Cheetah Conservation Fund (CCF) research indicates an estimated 300 cheetahs are poached and smuggled into the Arabian Peninsula each year to be sold in the illegal pet trade. The demand for cubs is driven primarily by countries in the Middle East, where cheetahs have been traditionally considered a status symbol pet. Most enter through Yemen, exiting the Horn of Africa from points along the northwestern coast of Somalia. Poached cubs originate mostly from Ethiopia, northern Kenya, Somalia and Somaliland, and they are handed off from the beaches in Somaliland to Yemeni fishing dhows waiting in the surf.

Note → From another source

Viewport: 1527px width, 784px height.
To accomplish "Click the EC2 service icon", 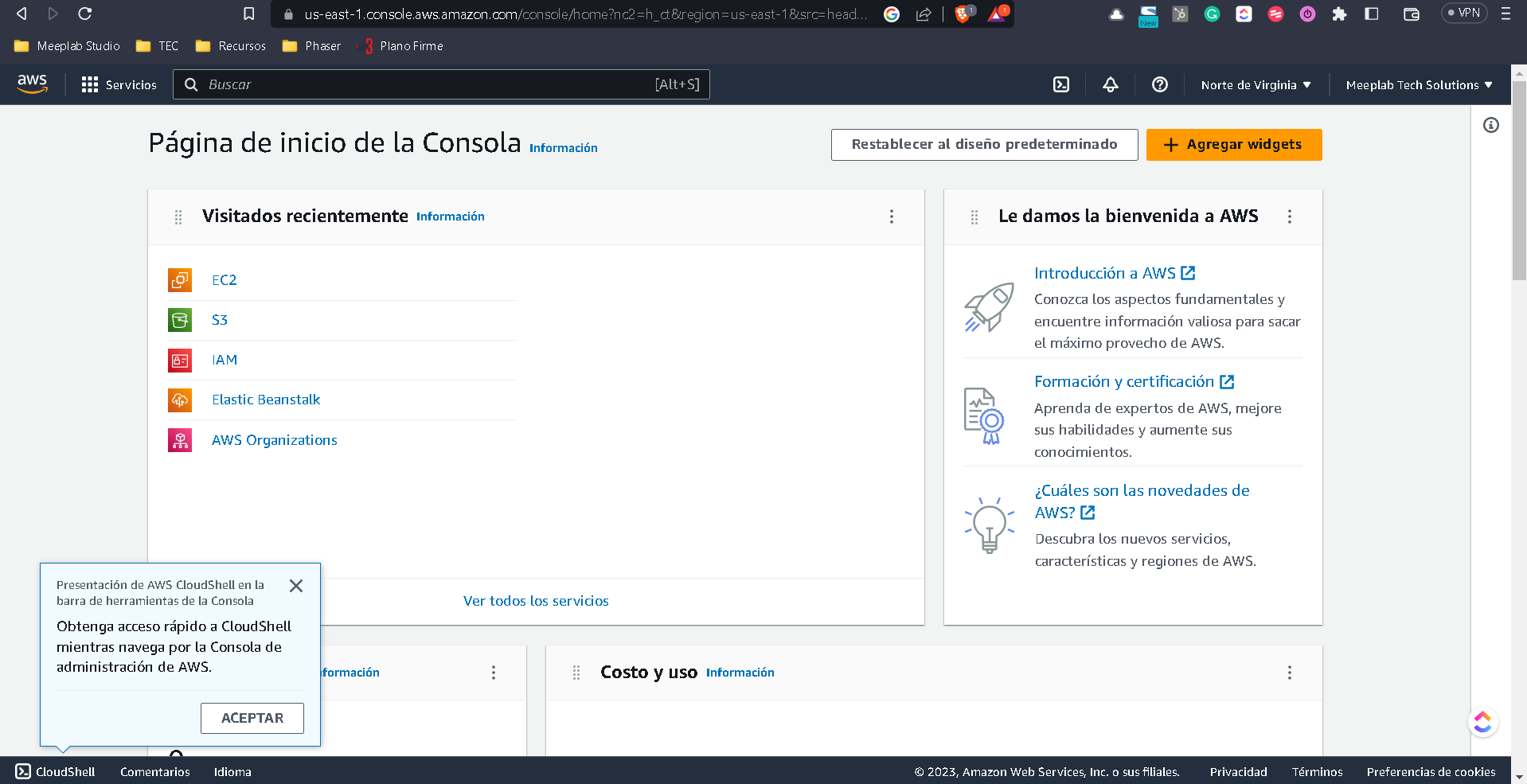I will [180, 280].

The self-declared, semi- autonomous region of Somalia known as Somaliland has become the main transit route for cheetahs trafficked out of East Africa because of its geographic location directly across the Gulf of Aden. However, it is not recognized by the U.N. as an independent country, and it is not a Party to the Convention on International Trade of Endangered Species (CITES), and these two facts impede any official acknowledgement of the wildlife trade occurring there. Despite the government of Somaliland being the most proactive government on the planet in addressing this issue, the geopolitical situation thwarts official progress. As its partner in combating the illegal trade, CCF teams and Dr. Laurie Marker are on the ground in Somaliland working. We can assure you from an insider’s perspective -- Somaliland needs and deserves our help, and so does its wildlife – especially these poor cubs
CCF has been assisting the Somaliland Ministry of Environment and Rural Development (MoERD) with its wildlife trafficking interdiction strategies since 2011, helping the government place confiscated animals in wildlife facilities in Djibouti and Ethiopia. In 2016, the Somaliland law changed, and intercepted animals were required to remain in country. Around this time, CCF has been operating its Cheetah Safe House in the capital city of Hargeisa (pop. 1 million) for cubs rescued from the trade. The close proximity to our first trained caregivers in the country (veterinary students at University Hargeisa), and to the fresh meat vendors made Hargeisa a logical choice to base the cubs, since they are delicate and often need around-the-clock care.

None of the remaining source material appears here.